# Exercise:
Output every line of the entries from the line containing "[MHA Twitter] (865, 1411)" through the last, exactly, with no other content.
+-------+
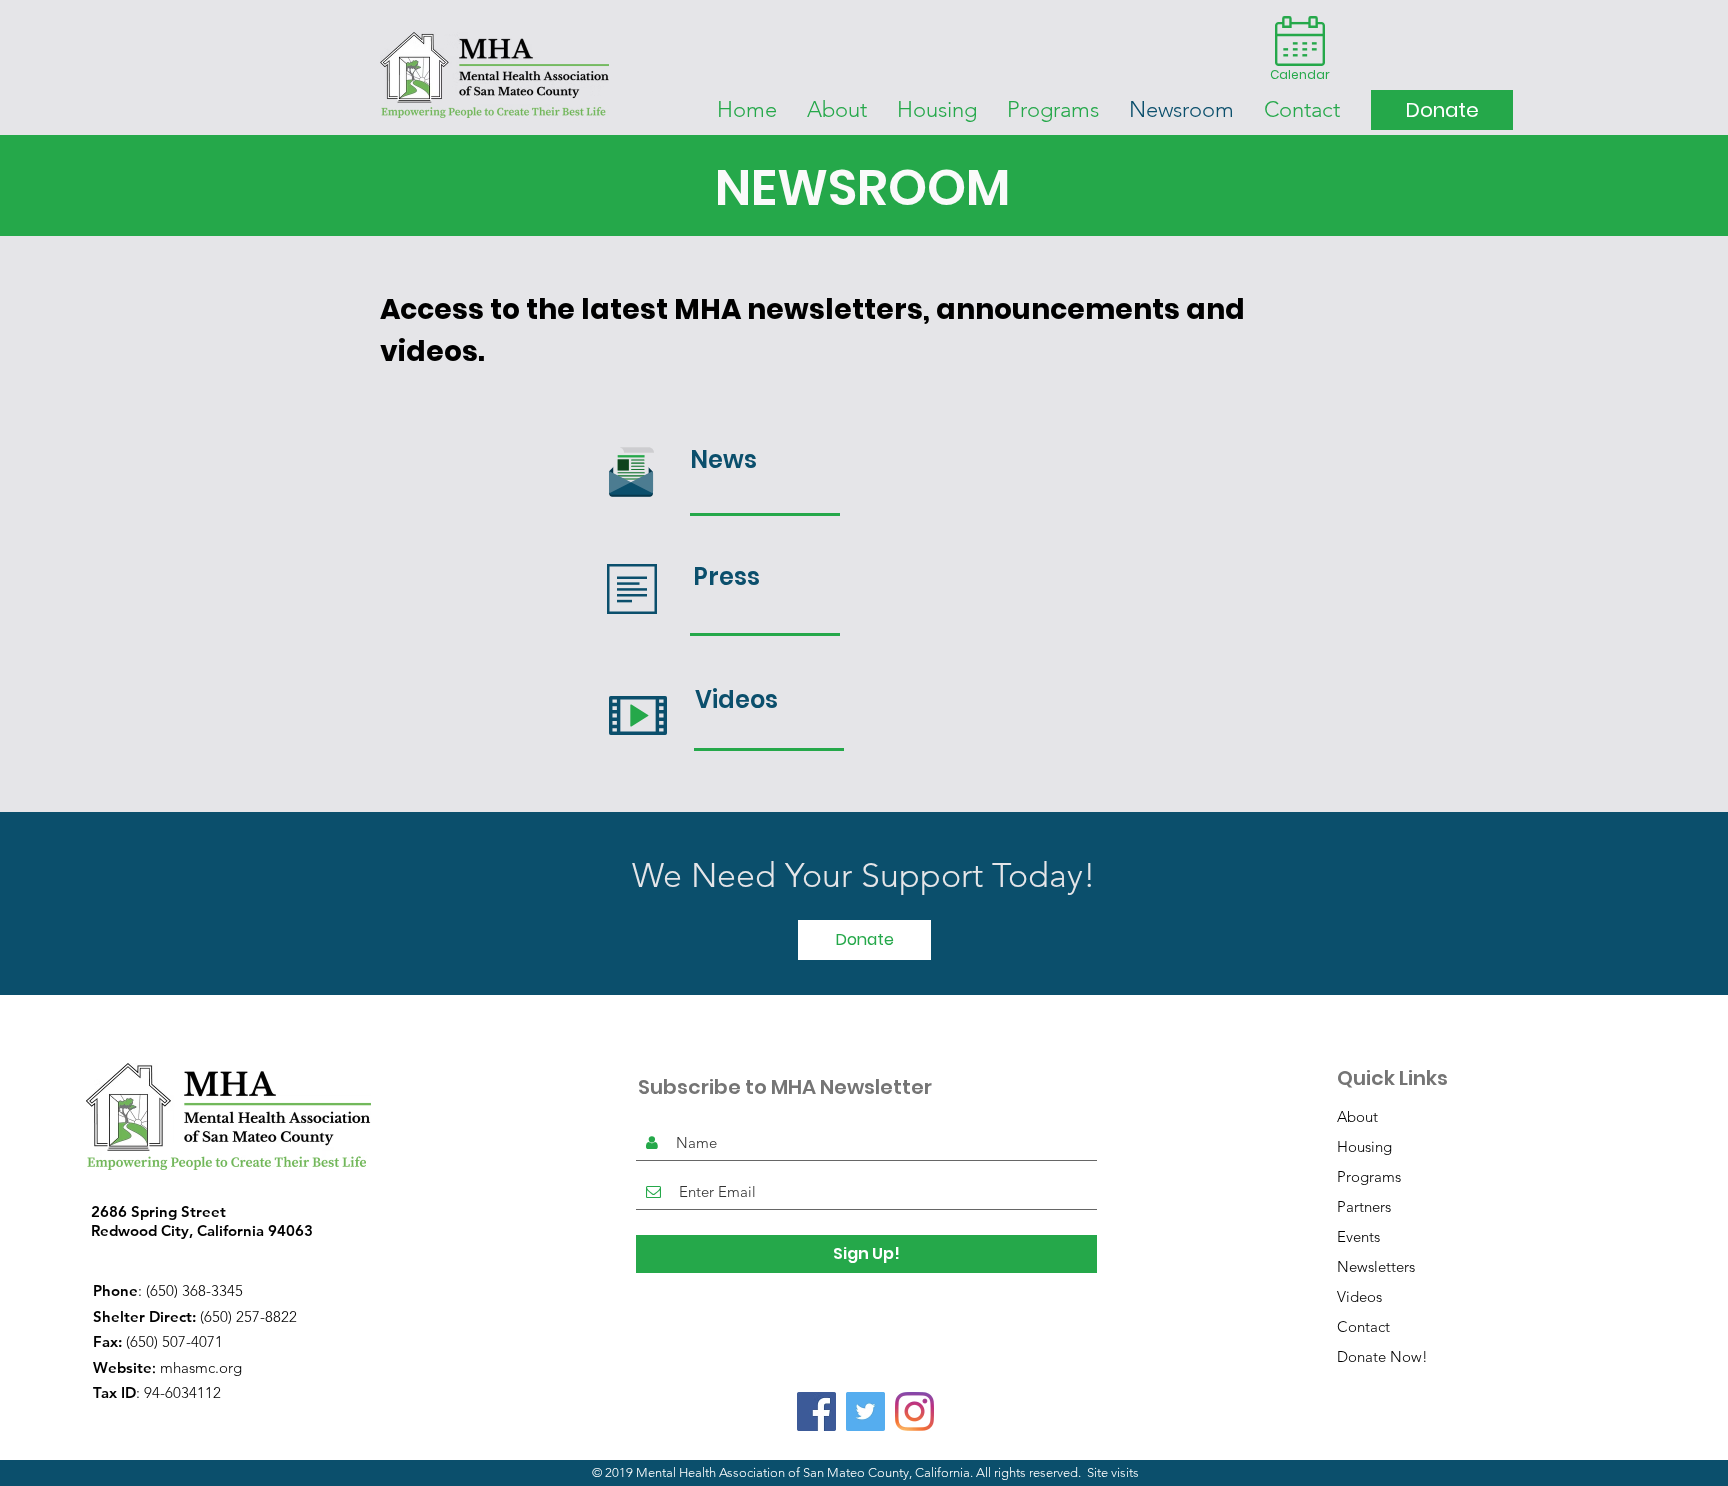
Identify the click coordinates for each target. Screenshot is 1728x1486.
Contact (1363, 1326)
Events (1358, 1236)
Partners (1364, 1206)
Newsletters (1376, 1266)
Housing (1364, 1146)
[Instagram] (914, 1411)
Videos (1359, 1296)
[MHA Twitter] (865, 1411)
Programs (1369, 1176)
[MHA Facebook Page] (816, 1411)
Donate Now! (1382, 1356)
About (1357, 1116)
+-------+
# Task solution:
[MHA Twitter] (865, 1411)
Programs (1369, 1176)
[MHA Facebook Page] (816, 1411)
Donate Now! (1382, 1356)
About (1357, 1116)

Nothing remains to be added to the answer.